Spatial and non-spatial working memory at different stages of Parkinson's disease

Parkinson’s disease (PD) is characterized through the deterioration of motor functions, produced through the decline of dopamine-generating cells. Owen et al. (1997) now suggests that parallel to this motor function degeneration, there is a deterioration of cognitive functions. In their study Owen et al. tested 21 patients with PD in different stages (mild and severe), being either medicated or non-medicated, on their abilities in three different kinds of working memory (spatial, verbal, visual). 

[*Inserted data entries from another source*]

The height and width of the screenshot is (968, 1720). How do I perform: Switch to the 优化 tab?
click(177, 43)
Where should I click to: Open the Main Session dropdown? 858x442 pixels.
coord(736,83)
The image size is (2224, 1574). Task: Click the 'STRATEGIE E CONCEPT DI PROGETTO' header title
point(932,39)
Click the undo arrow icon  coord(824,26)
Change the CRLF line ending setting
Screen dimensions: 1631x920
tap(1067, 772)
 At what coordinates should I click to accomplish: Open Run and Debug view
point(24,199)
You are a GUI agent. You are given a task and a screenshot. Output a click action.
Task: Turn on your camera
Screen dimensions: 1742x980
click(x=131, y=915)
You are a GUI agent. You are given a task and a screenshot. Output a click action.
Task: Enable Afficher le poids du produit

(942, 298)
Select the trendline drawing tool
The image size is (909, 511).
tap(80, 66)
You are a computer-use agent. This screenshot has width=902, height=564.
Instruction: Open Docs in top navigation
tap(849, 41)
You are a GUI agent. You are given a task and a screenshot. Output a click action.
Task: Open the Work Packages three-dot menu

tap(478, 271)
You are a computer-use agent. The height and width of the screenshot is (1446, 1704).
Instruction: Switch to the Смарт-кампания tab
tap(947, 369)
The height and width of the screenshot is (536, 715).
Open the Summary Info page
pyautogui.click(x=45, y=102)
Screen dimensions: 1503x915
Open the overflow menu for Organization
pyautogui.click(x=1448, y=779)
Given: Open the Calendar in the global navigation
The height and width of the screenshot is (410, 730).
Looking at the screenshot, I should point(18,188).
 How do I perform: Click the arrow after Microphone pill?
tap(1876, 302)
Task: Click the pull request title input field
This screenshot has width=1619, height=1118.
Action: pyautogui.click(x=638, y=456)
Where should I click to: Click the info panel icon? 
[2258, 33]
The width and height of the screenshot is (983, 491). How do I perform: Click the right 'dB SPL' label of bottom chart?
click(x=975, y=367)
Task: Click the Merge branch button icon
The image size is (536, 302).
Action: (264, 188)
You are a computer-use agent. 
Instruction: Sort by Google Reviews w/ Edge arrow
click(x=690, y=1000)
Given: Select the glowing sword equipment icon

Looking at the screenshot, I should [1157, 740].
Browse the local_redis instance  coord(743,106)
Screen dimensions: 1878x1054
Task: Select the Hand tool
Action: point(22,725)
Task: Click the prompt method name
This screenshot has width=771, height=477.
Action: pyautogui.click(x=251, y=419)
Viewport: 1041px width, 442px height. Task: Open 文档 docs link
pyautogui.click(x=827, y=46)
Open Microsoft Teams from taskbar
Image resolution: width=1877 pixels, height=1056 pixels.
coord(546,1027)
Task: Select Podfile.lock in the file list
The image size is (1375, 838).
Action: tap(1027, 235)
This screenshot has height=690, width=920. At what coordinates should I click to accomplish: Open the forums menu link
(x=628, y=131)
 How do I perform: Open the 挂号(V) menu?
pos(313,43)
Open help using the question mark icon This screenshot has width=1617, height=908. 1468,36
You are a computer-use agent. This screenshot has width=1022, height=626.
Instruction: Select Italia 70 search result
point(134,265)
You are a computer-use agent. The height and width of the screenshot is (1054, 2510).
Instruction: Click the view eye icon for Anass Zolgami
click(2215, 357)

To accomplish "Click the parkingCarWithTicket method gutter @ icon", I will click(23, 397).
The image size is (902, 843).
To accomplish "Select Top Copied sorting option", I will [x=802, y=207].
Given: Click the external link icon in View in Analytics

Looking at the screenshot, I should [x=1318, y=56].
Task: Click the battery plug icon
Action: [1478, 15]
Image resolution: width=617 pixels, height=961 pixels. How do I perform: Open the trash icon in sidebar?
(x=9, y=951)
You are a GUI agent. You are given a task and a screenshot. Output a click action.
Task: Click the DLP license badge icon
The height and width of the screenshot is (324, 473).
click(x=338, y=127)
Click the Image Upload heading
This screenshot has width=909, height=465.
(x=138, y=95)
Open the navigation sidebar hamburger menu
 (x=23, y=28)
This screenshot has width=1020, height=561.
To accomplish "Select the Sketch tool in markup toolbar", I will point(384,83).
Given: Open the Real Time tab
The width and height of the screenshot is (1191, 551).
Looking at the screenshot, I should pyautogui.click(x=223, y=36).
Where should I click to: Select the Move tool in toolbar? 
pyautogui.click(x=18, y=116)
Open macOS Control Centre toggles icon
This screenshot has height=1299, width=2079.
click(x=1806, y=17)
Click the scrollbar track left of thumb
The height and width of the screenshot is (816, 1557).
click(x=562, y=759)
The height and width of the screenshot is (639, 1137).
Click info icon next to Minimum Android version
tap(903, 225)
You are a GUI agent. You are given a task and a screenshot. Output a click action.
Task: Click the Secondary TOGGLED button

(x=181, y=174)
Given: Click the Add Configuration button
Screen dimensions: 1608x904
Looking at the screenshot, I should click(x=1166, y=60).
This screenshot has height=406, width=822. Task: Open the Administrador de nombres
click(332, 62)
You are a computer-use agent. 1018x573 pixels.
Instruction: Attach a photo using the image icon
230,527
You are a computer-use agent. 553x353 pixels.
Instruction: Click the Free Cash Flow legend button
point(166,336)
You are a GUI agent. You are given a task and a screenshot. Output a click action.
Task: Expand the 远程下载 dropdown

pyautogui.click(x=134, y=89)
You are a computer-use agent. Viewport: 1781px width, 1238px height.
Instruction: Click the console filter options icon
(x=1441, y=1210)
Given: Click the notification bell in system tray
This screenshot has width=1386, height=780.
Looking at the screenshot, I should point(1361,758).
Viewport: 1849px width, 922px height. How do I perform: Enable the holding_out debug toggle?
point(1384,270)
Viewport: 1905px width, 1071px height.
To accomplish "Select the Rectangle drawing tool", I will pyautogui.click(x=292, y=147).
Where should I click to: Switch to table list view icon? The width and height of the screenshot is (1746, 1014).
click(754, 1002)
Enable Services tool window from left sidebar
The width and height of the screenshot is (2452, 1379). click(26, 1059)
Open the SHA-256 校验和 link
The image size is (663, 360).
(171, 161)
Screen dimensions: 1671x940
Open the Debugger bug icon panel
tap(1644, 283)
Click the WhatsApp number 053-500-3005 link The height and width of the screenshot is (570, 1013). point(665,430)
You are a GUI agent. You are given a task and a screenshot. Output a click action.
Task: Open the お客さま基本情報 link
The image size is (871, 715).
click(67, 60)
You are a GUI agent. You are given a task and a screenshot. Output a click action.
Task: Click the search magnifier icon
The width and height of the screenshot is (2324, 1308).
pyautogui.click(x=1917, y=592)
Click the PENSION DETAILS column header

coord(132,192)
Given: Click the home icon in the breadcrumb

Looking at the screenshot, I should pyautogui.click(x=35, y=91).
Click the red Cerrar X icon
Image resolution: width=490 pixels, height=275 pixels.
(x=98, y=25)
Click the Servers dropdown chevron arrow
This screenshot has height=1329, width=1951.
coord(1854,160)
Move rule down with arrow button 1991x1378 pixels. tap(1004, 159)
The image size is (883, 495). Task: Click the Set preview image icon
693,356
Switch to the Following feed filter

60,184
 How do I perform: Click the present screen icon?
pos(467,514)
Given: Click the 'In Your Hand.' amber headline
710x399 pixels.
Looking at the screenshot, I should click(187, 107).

As they predicted, they found an increase of impairment parallel to an increase of severeness in the disease. Non-medicated patients with mild symptoms showed no impairment in all three working memories, medicated patients with mild symptoms showed an impaired spatial working memory but normal abilities for the visual and verbal task, and medicated patients with severe symptoms showed impairment in all 3 tests. It was concluded that first symptoms of PD occur in the frontal lobe (spatial) and then expanding to other brain areas. Compared to Patients with frontal lobe damage however, patients with PD show significantly less severe symptoms.
However, Owen et al. mentioned an extreme difference in task difficulty between the spatial task and the verbal and visual task. A slightly more difficult spatial task would be expected to show impairment even for the first condition. (210 words).

Nevertheless, this study failed to explicitly test any additional frontal lobe functions in PD, which makes it hard to evaluate the expansion of the impairment in these patients. Since frontal lobe patients show a complete destruction of the brain tissue, whereas PD only exhibits deterioration of single areas within the lobe, less severe symptoms might be expectable.